For additional information and parameters which might be useful for your task you can have a look in the documentation of the different commands or have a look in the implementation class org.webdatacommons.framework.cli.Master.

3. Customize your extraction

In this section we show how to build and run your own extractor. For this task we think about a large number of text files (plain .txt files), where each line consists of a number of chars. We are interested in all lines which only consists of numbers (matching the regex pattern [0-9]+). We want to extract those "numeric" lines to a new file and in addition we want to have two basic statistics about each file: the total number of lines of the parsed file and the number of lines which match our regex within the parsed file.

3.1. Basics

Building your own extractor is easy. The core of each extractor is a so called processor within the WDC Extraction Framework. The processor in general gets an input file from the queue and processes it, stores statistics and handles the output. The framework itself takes care of the parallelization and administrative tasks like orchestrating the tasks. Therefore each processor needs to implement he FileProcessor.java interface:

package org.webdatacommons.framework.processor;

import java.nio.channels.ReadableByteChannel;
import java.util.Map;

public interface FileProcessor {

  Map<String, String> process(ReadableByteChannel fileChannel,
      String inputFileKey) throws Exception;

}

The interface is fairly simple, as it only contains one method, which receives a ReadableByteChannel, representing the file to process and the files name as input. As result the method returns a Map<String, String> of key value pairs containing statistics of the processed file. The returned key value pairs are written to the AWS Simple DB (see property sdbdatadomain of the dpef.properties). In case you do not need any statistics you can also return an empty Map.

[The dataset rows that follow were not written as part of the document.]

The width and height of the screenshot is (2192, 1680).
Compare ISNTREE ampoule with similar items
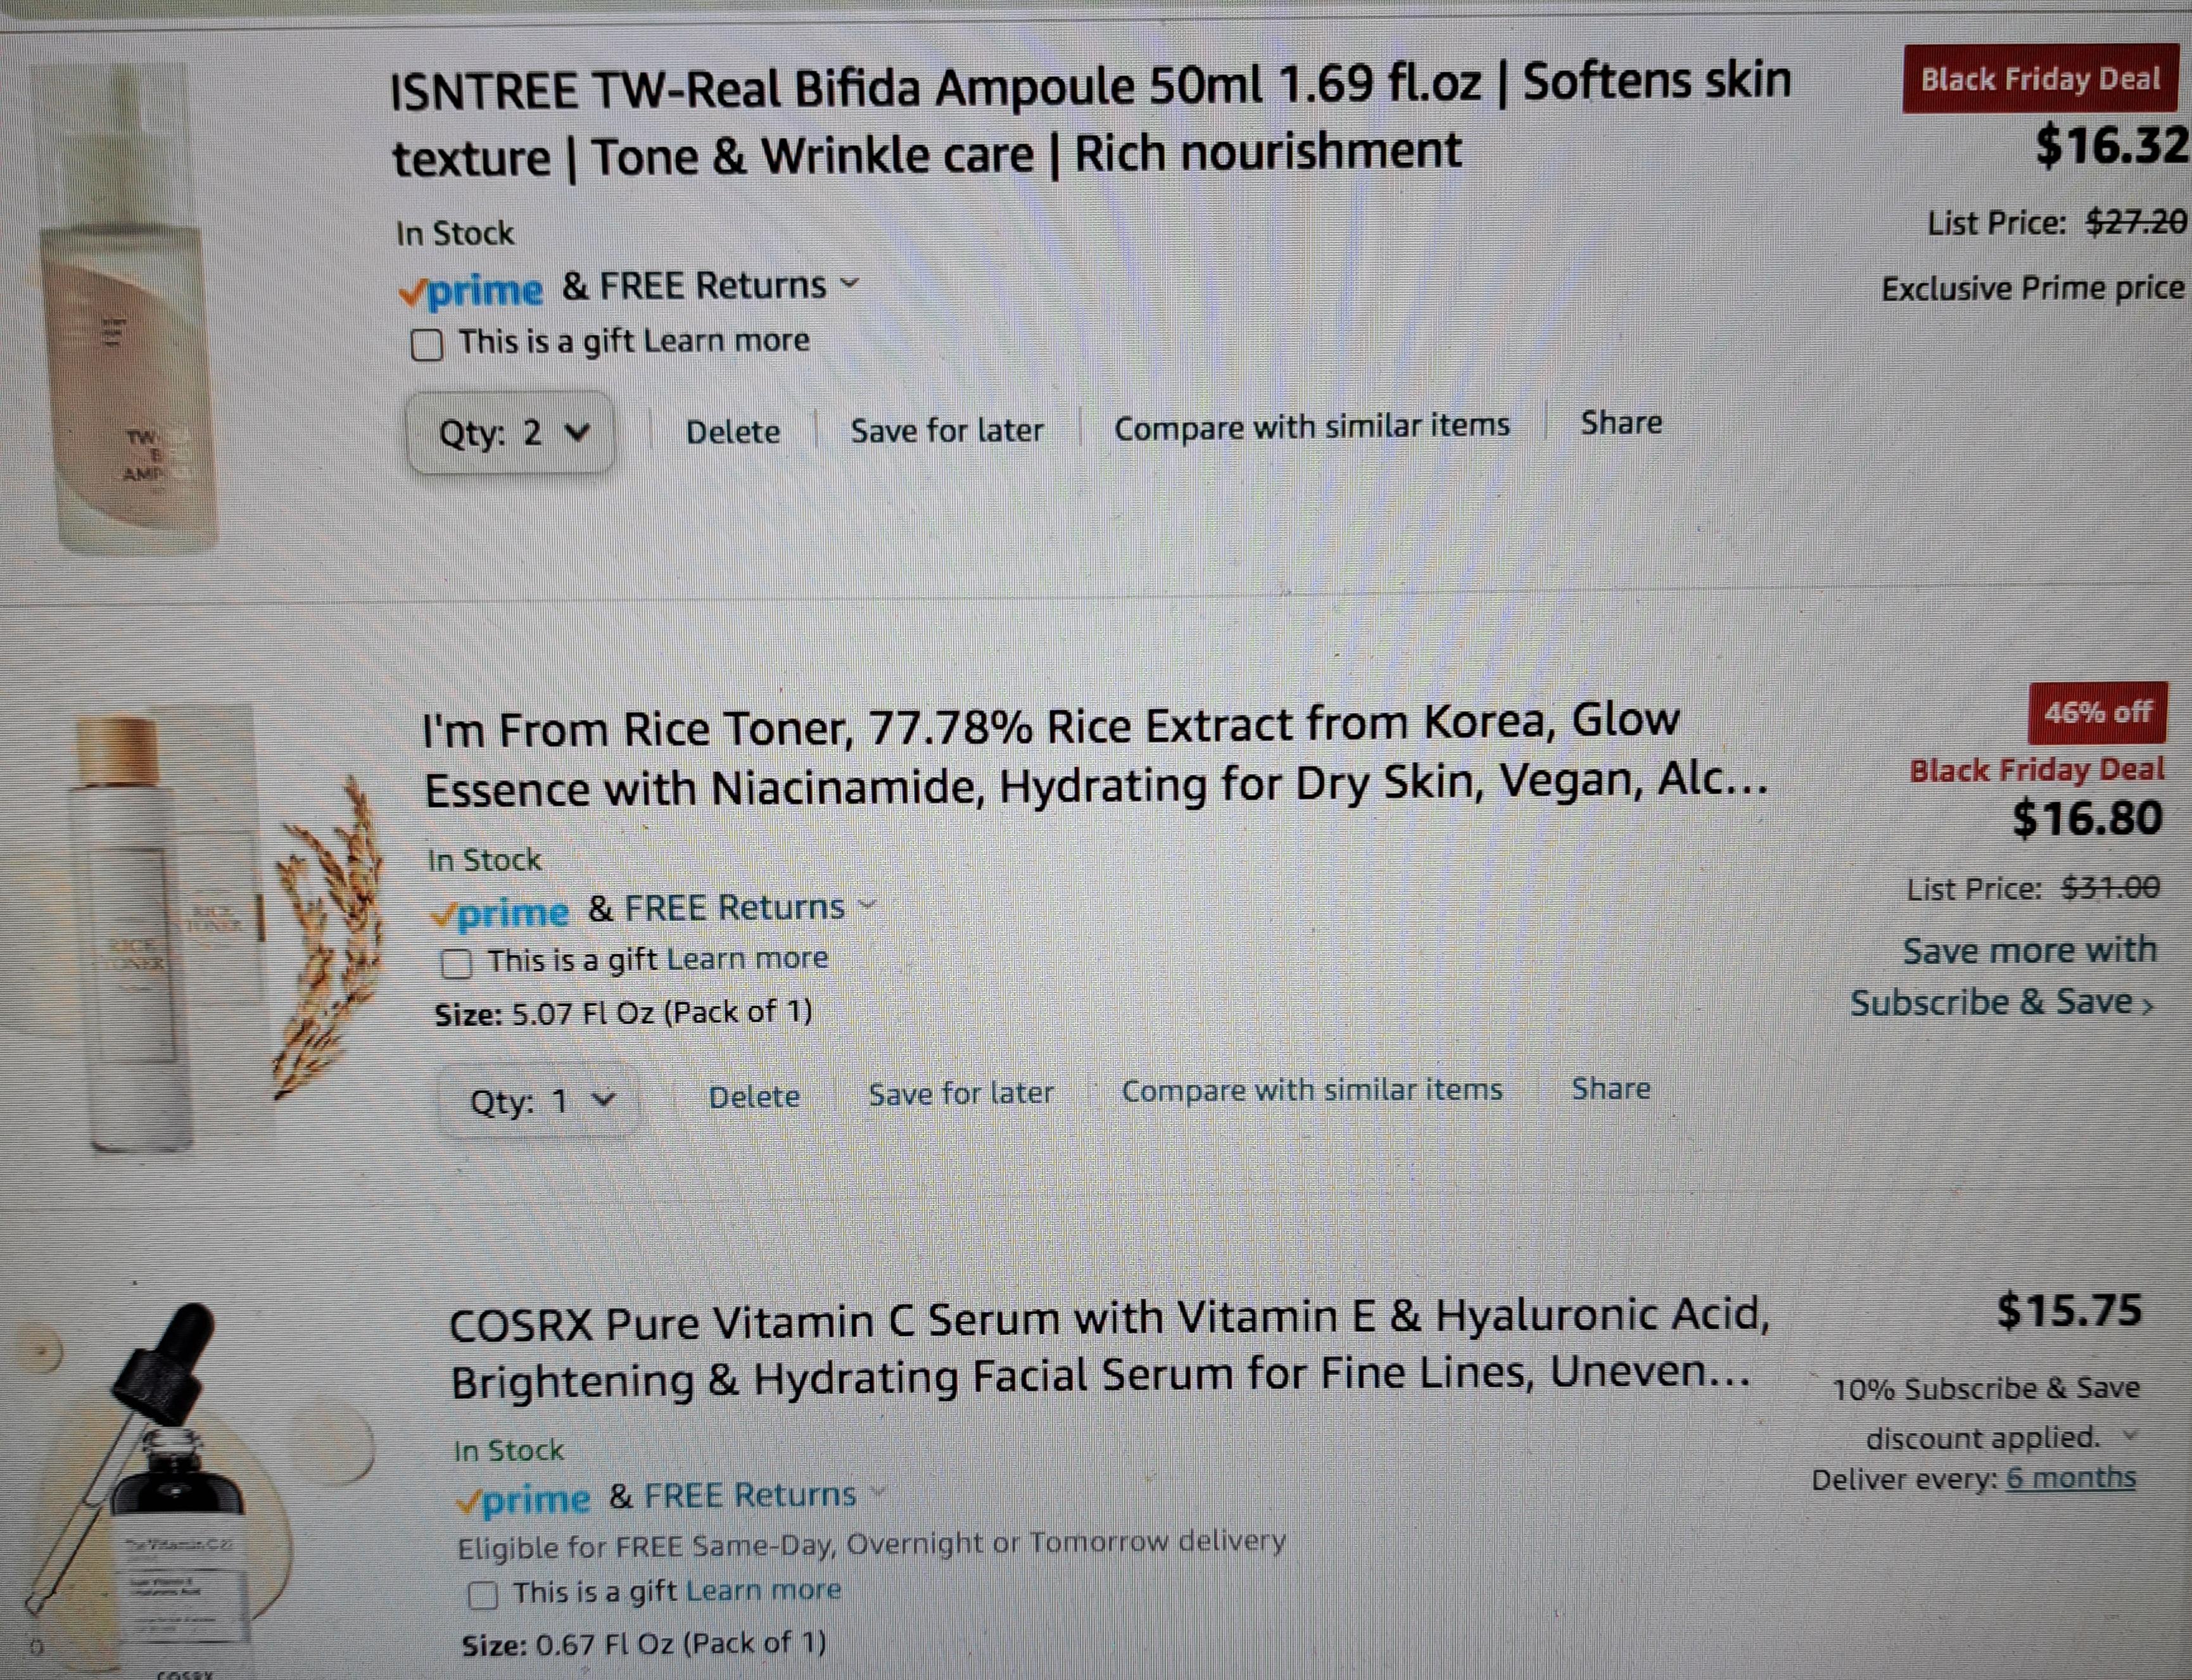pos(1312,426)
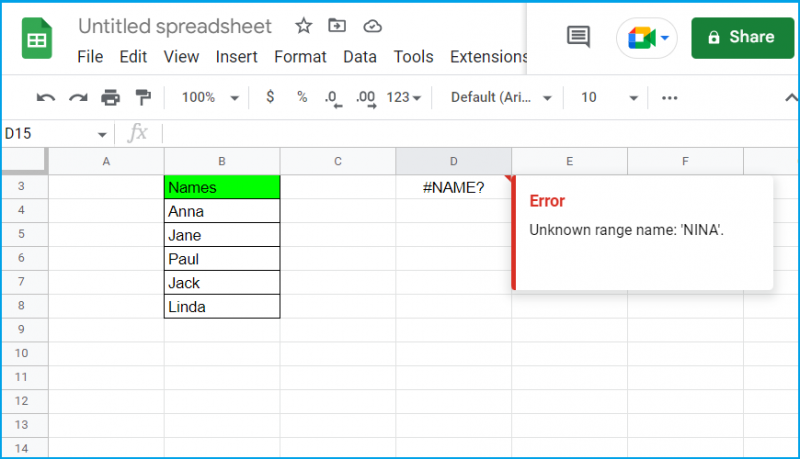Screen dimensions: 800x459
Task: Click the green Share button
Action: tap(742, 38)
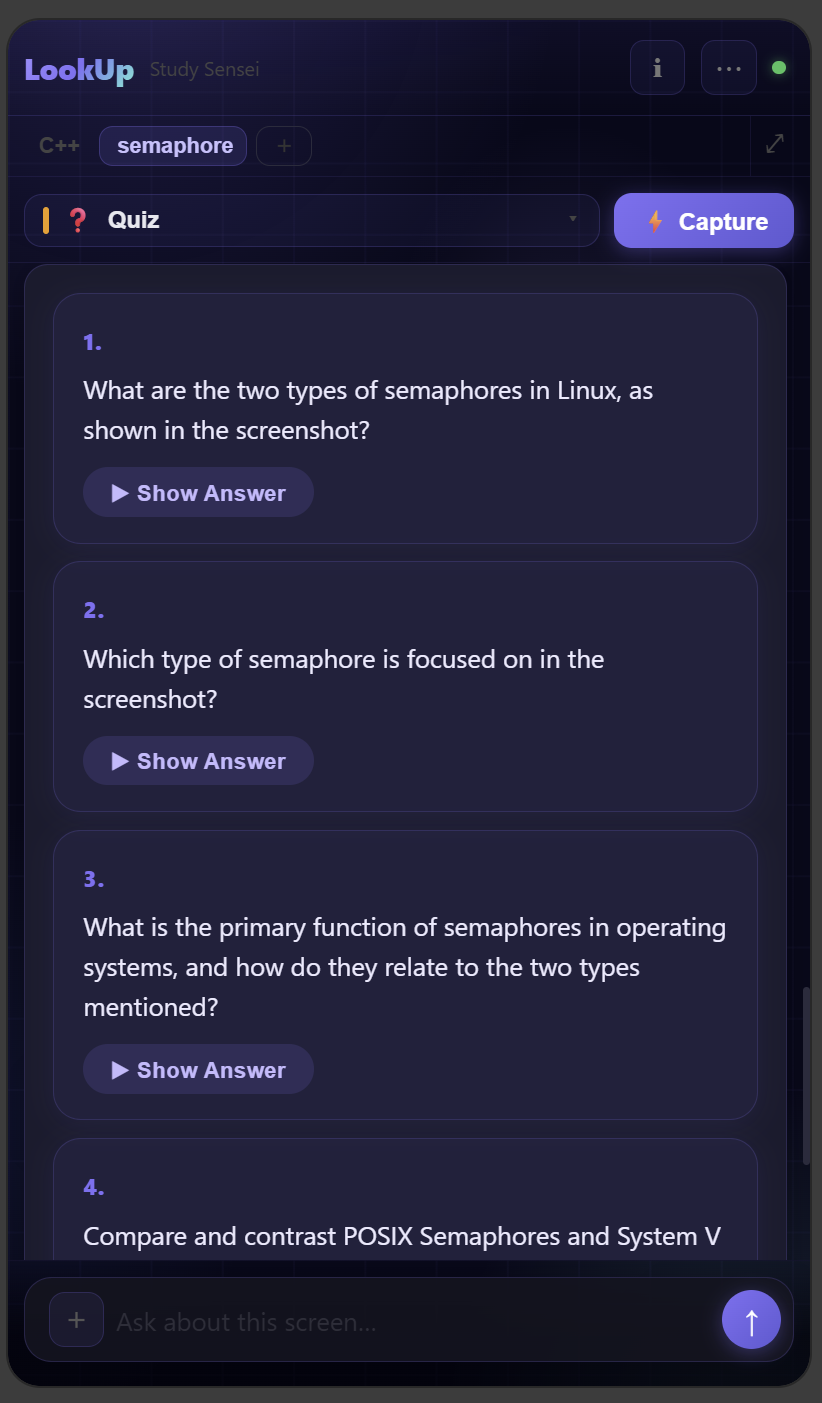
Task: Open the ellipsis options menu
Action: (x=728, y=67)
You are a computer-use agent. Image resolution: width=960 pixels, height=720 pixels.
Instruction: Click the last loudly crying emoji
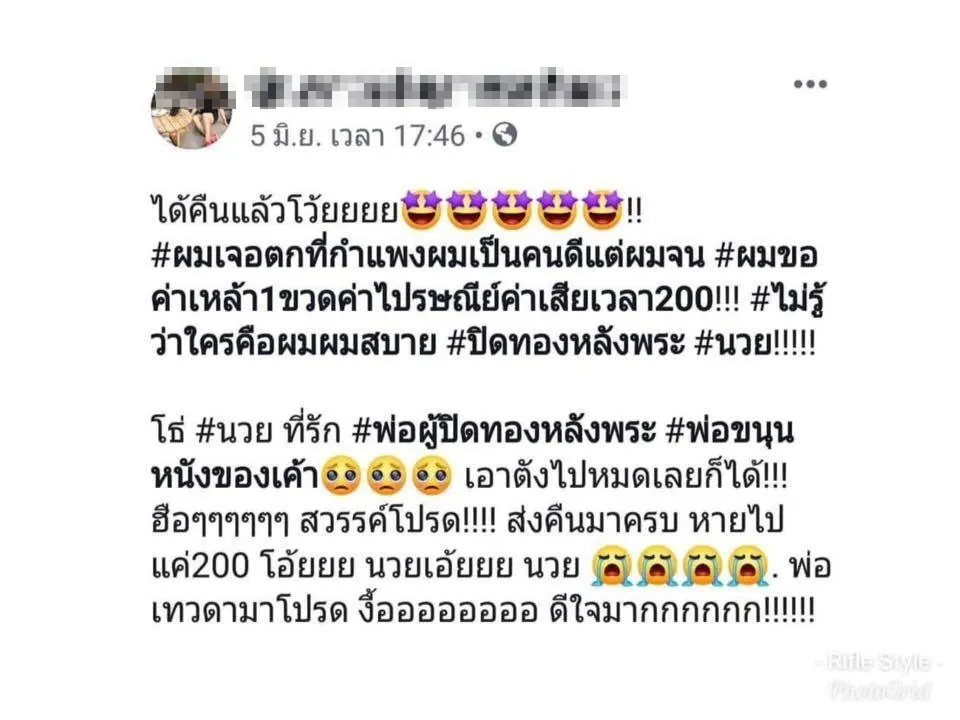pyautogui.click(x=748, y=565)
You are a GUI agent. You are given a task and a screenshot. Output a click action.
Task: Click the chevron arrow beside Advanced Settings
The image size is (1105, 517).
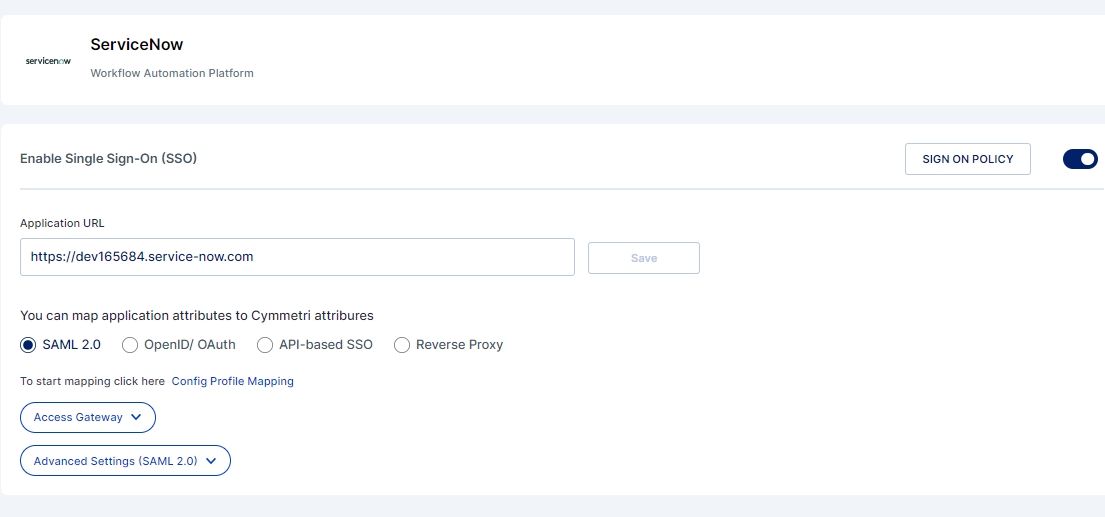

In addition, the WDC Extraction Framework offers a context class, named ProcessingNode.java, which allows the extending class to make use of contextual settings (e.g. AWS Services to store files). In many cases it makes sense to first have a look into this class before thinking about your own solution.

3.2. Building your own extractor

We create the TextFileProcessor.java which implements the necessary interface and extends the ProcessingNode.java to make use of the context (see line 14). The class will process a text file, read each line, and check if the line consists only of digits. Lines matching this requirement will be written into a new output file:


1  package org.webdatacommons.example.processor;

2  import java.io.BufferedReader;
3  import java.io.BufferedWriter;
4  import java.io.File;
5  import java.io.FileWriter;
6  import java.io.InputStreamReader;
7  import java.nio.channels.Channels;
8  import java.nio.channels.ReadableByteChannel;
9  import java.util.HashMap;
10 import java.util.Map;

11 import org.jets3t.service.model.S3Object;

12 import org.webdatacommons.framework.processor.FileProcessor;
13 import org.webdatacommons.framework.processor.ProcessingNode;

14 public class TextFileProcessor extends ProcessingNode implements FileProcessor {


15   @Override
16   public Map<String, String> process(ReadableByteChannel fileChannel,
17       String inputFileKey) throws Exception {

18      // initialize line count
19     long lnCnt = 0;

20     // initialize match count
21     long mCnt = 0;

22     // Creating a buffered reader from the input stream - the channel is not compressed
23     BufferedReader br = new BufferedReader(new InputStreamReader
        (Channels.newInputStream(fileChannel)));
24     // Create a temporal file for our output
25     File tempOutputFile = File.createTempFile(
26         "tmp_" + inputFileKey.replace("/", "_"), ".digitsonly.txt");
27     // we delete it on exit - so we do not flood the hard drive
28     tempOutputFile.deleteOnExit();
29     // Create the writer for the output
30     BufferedWriter bw = new BufferedWriter(new FileWriter(tempOutputFile));

31     while (br.ready()){
32       // reading the channel line by line
33       String line = br.readLine();
34       lnCnt++;
35       // Check if the line match our pattern
36       if (line != null && line.matches("[0-9]+")){
37         mCnt++;
38         // write the line to the output file
39         bw.write(line);
40       }
41     }
42     br.close();
43     bw.close();

44     // Now the file is parsed completely and the output needs to be stored to s3
45     // create an s3 object
46     S3Object dataFileObject = new S3Object(tempOutputFile);
47     // name the file
48     String outputFileKey = inputFileKey.replace("/", "_") + "digitsonly.txt";
49     // set the name
50     dataFileObject.setKey(outputFileKey);
51     // put the object to the result bucket
52     getStorage().putObject(getOrCry("resultBucket"), dataFileObject);

53     // create the statistic map (key, value) for this file
54     Map<String, String> map = new HashMap<String, String>();
55     map.put("lines_total", String.valueOf(lnCnt));
56     map.put("lines_match", String.valueOf(mCnt));
57     return map;
58   }
59 }

The code processes the file in the following way:

Line 18 to 21: Initializing basic statistic counts.
Line 22 to 23: Creating a BufferedReader from the ReadableByteChannel, which makes it easy to read the input file line by line.
Line 24 to 30: Creating a BufferedWriter for a temporal file, which will be deleted as soon as we exit it. This ensures that the hard drive will not be flooded, when processing a large number of files or large files.
Line 31 to 43: Processing the current file line by line, counting each line. In case a line matches the regex ([0-9]+), the line is written - as it is - into the output file and the corresponding counter is increased.
Line 44 to 52: Writing the output file, which includes only the lines consisting of numbers to S3 using the context from the ProcessingNode.
Line 53 to 56: The two basic statistics, number of lines and number of matching lines are put into the map and returned by the function. The statistics are written into the AWS Simple DB automatically by the invoking method.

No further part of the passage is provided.